[Stored records]
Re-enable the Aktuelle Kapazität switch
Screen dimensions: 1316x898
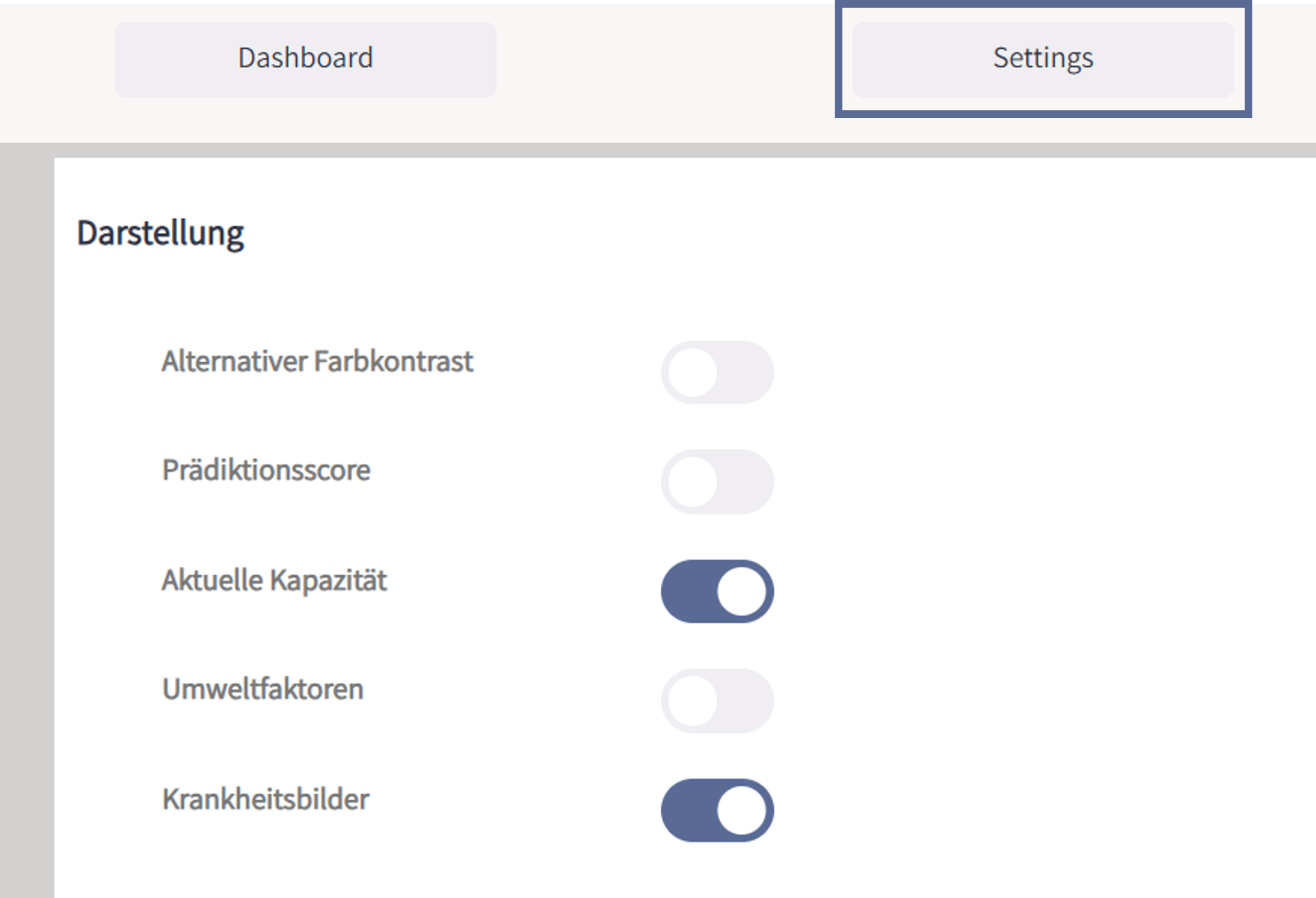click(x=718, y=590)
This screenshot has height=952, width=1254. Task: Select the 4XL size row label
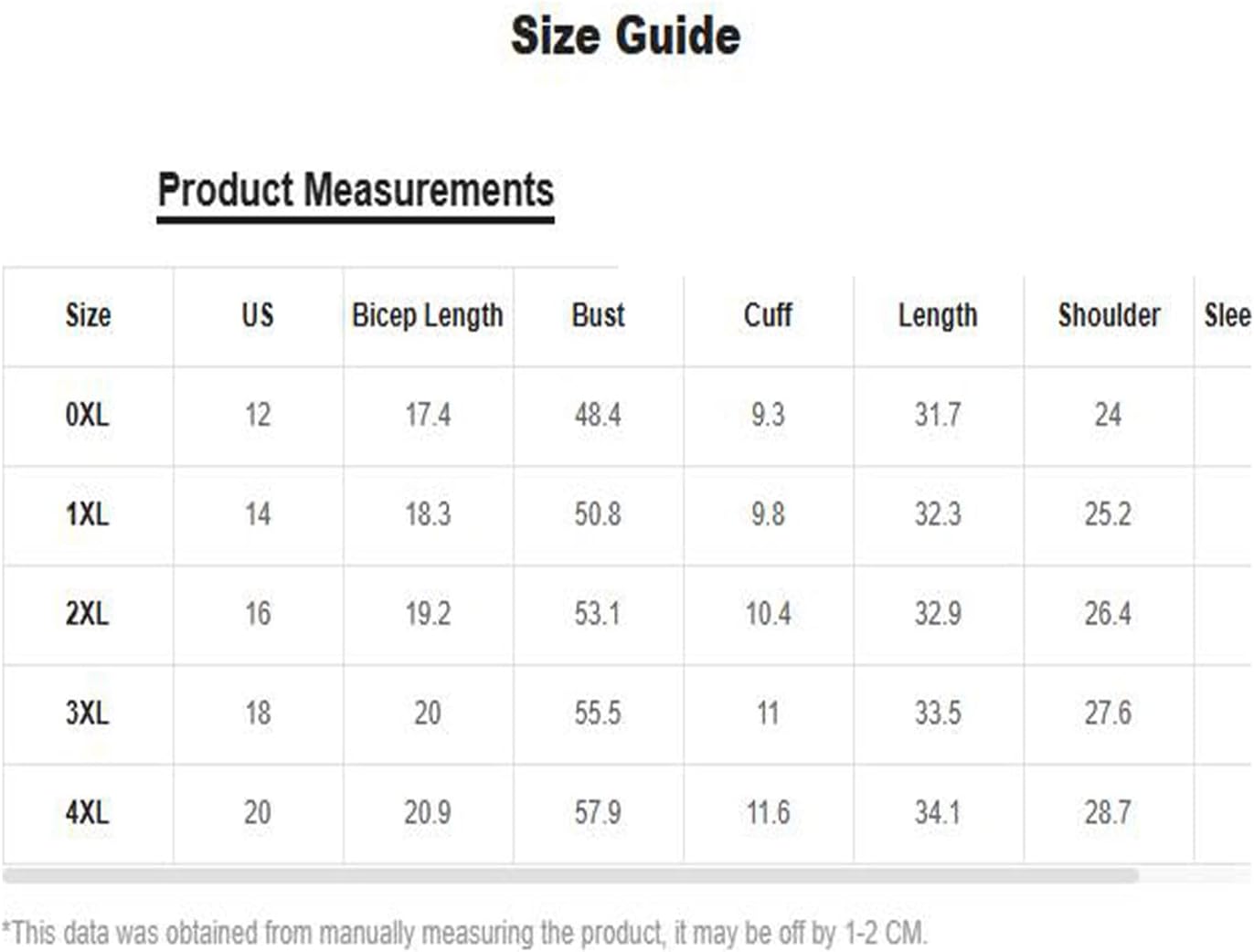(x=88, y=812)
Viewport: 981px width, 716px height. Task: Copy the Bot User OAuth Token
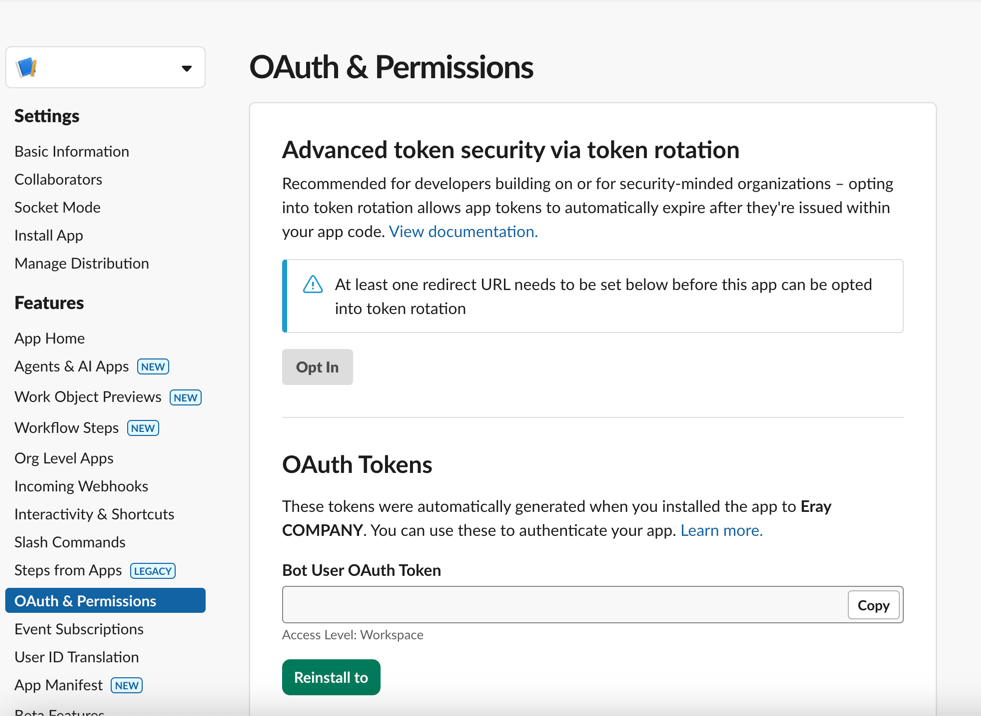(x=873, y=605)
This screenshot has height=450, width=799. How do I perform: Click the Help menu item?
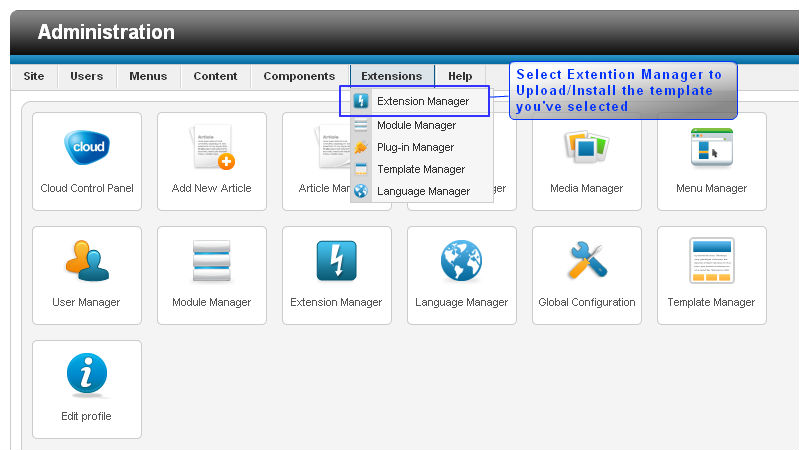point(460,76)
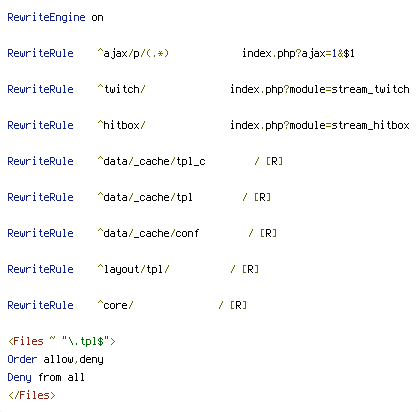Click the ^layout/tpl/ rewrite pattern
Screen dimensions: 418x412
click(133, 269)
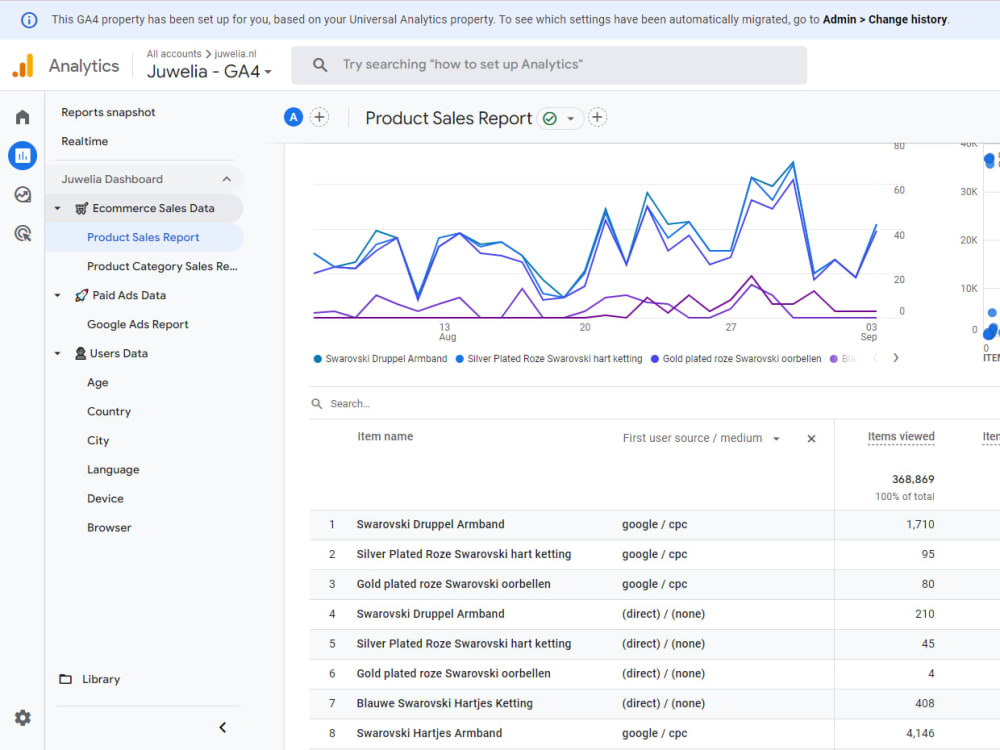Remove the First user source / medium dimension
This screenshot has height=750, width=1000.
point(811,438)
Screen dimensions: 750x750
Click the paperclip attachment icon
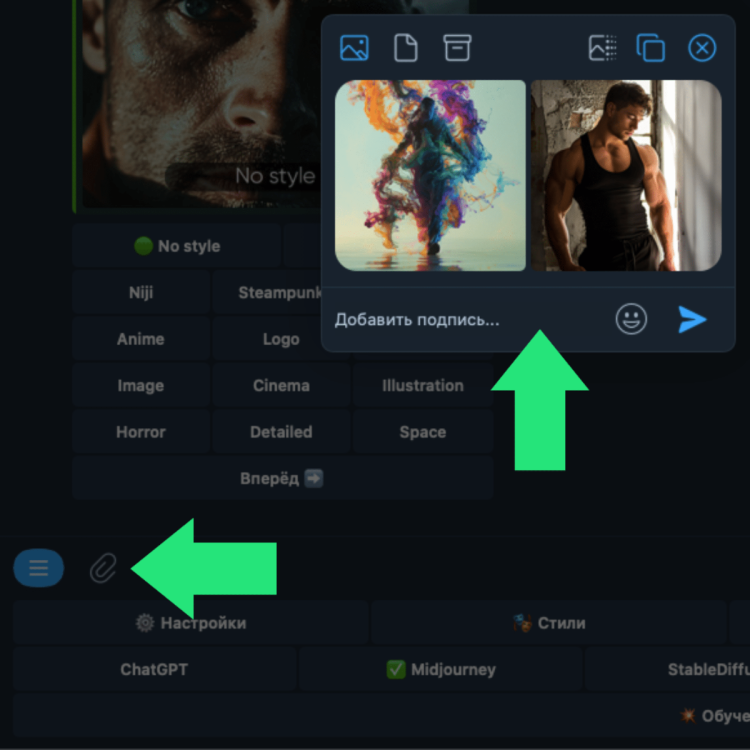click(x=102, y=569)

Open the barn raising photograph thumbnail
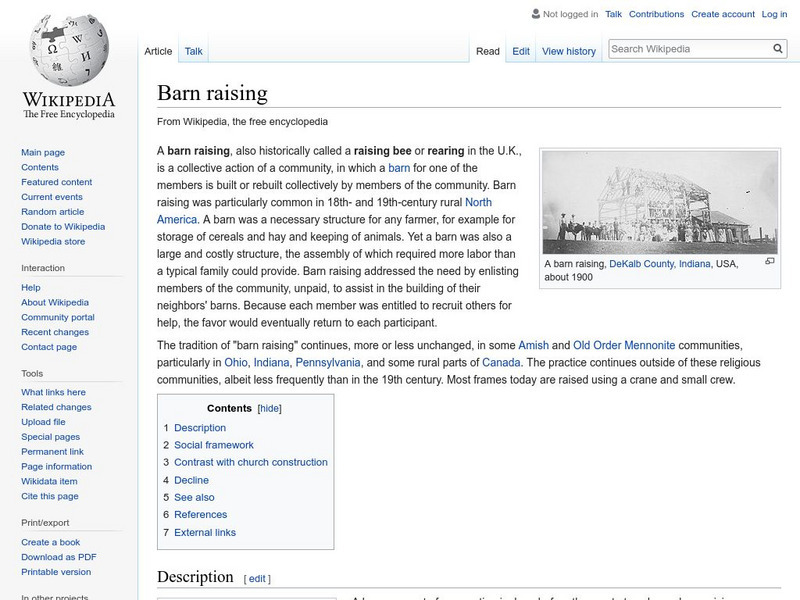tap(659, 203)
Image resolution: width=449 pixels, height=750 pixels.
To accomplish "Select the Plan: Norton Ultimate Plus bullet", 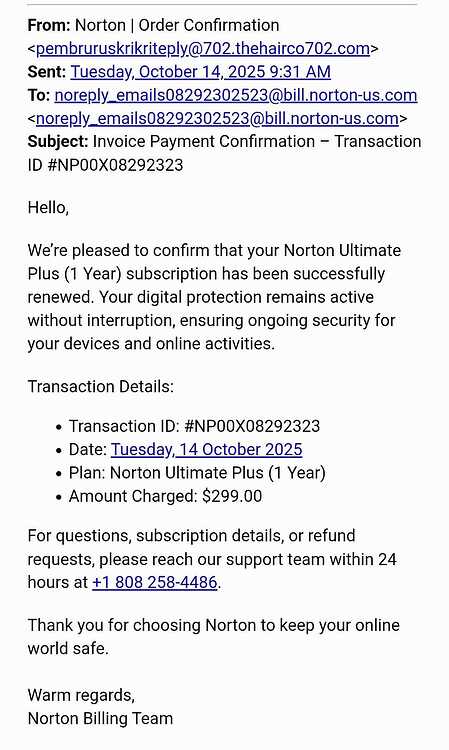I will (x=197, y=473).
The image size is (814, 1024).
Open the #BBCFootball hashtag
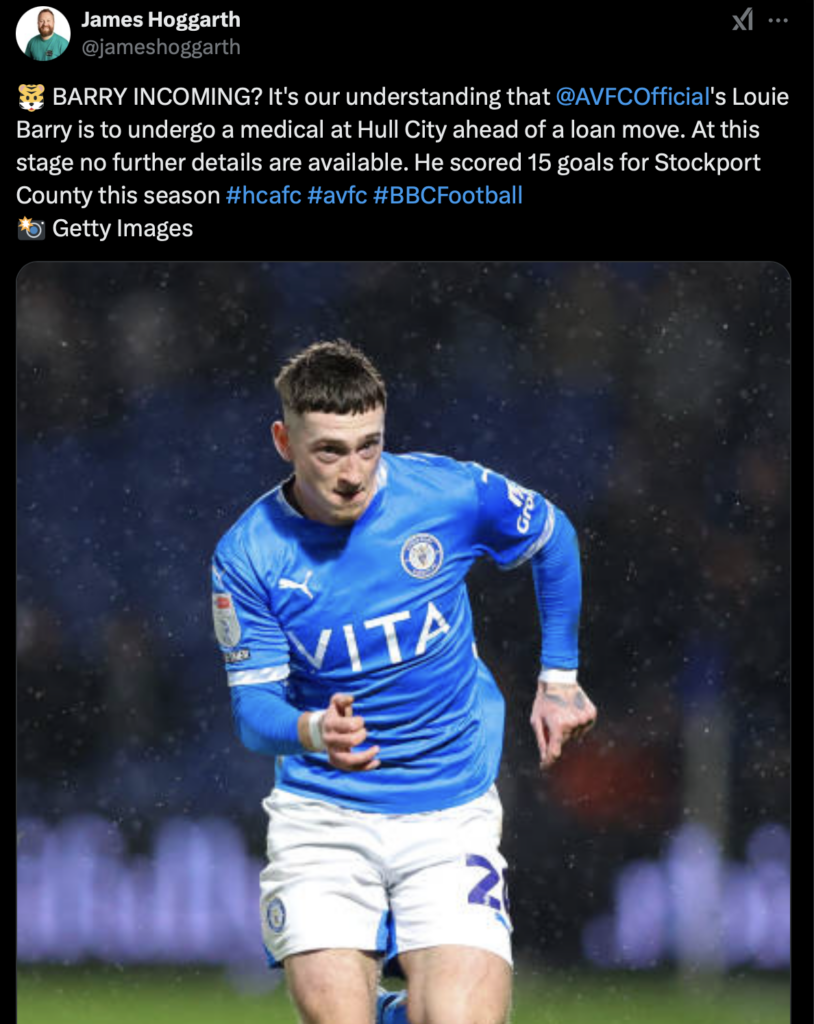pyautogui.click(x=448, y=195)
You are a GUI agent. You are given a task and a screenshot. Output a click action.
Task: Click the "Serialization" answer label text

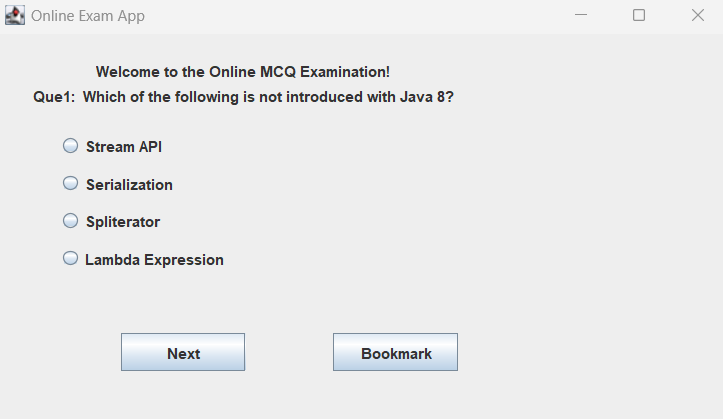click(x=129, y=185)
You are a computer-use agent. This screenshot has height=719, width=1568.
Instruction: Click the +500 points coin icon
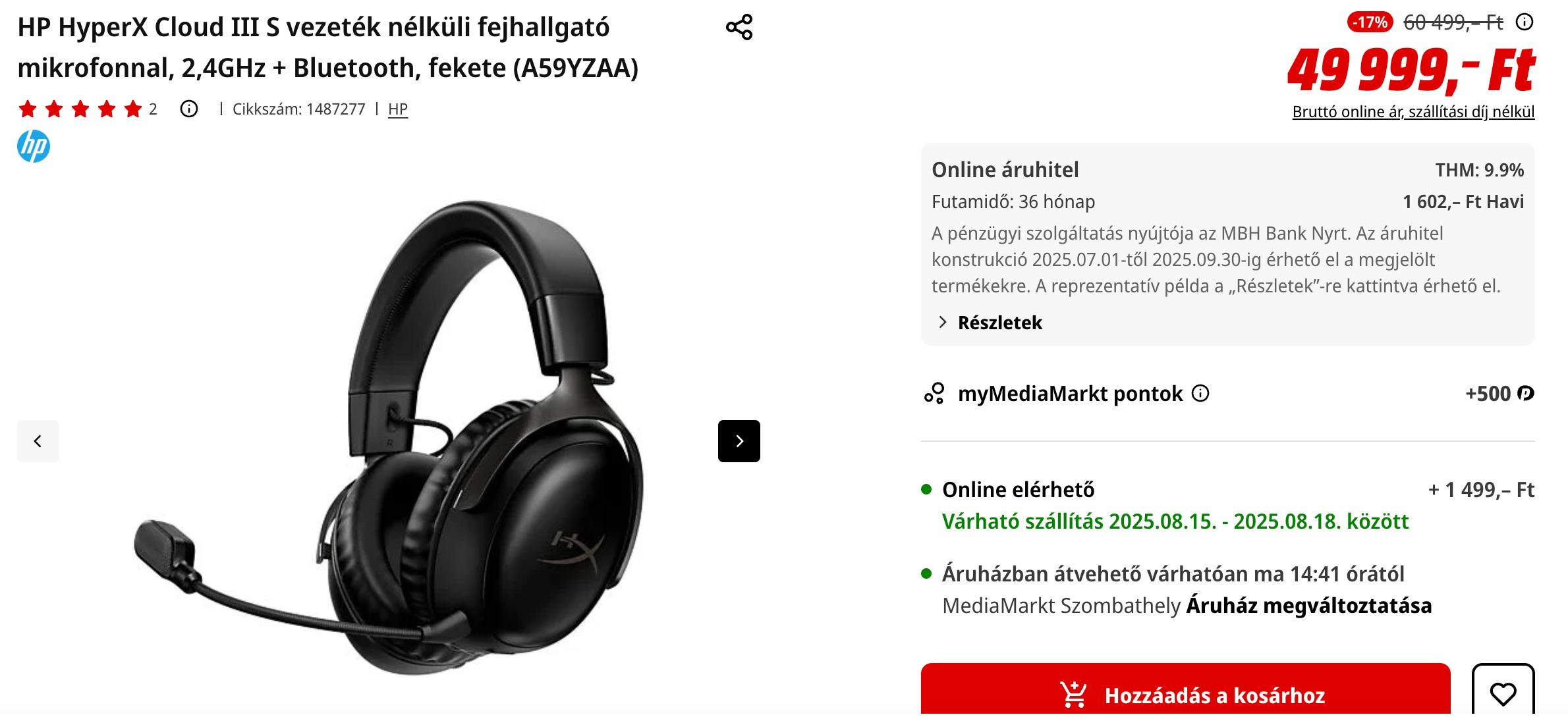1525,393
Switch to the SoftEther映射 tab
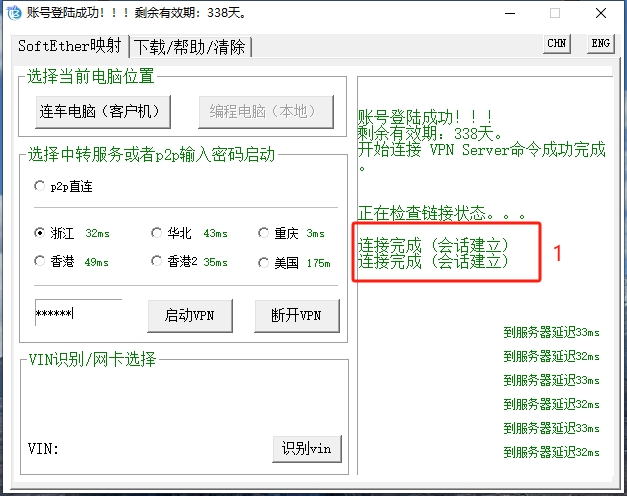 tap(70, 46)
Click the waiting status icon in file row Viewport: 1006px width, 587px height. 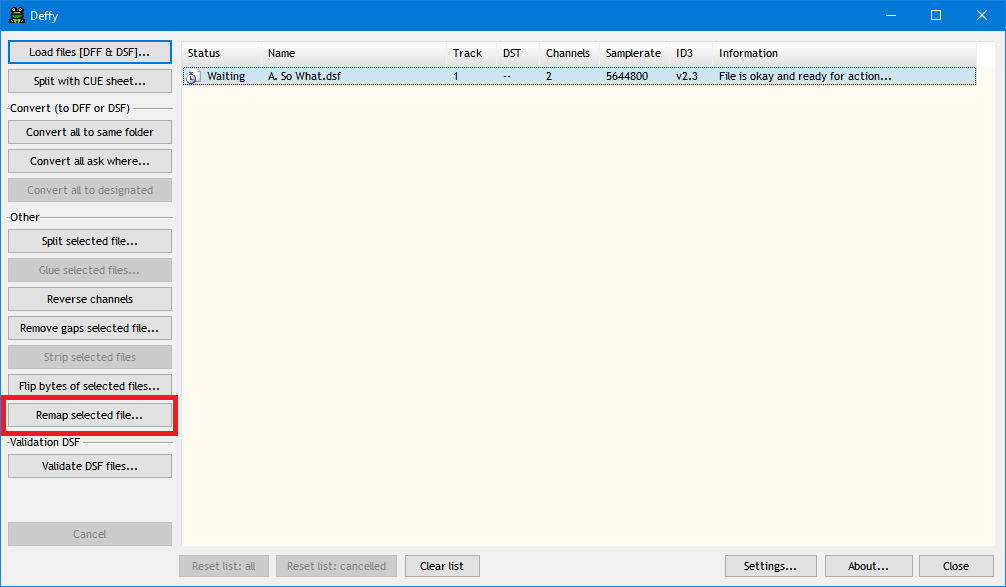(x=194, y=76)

> [Work request] When the word "agent" shows up in a line of the entries, report that line.

> [Reply to the task]
You are a GUI agent. You are given a task and a screenshot. Output a click action.
You are a computer-use agent. This screenshot has height=719, width=1568.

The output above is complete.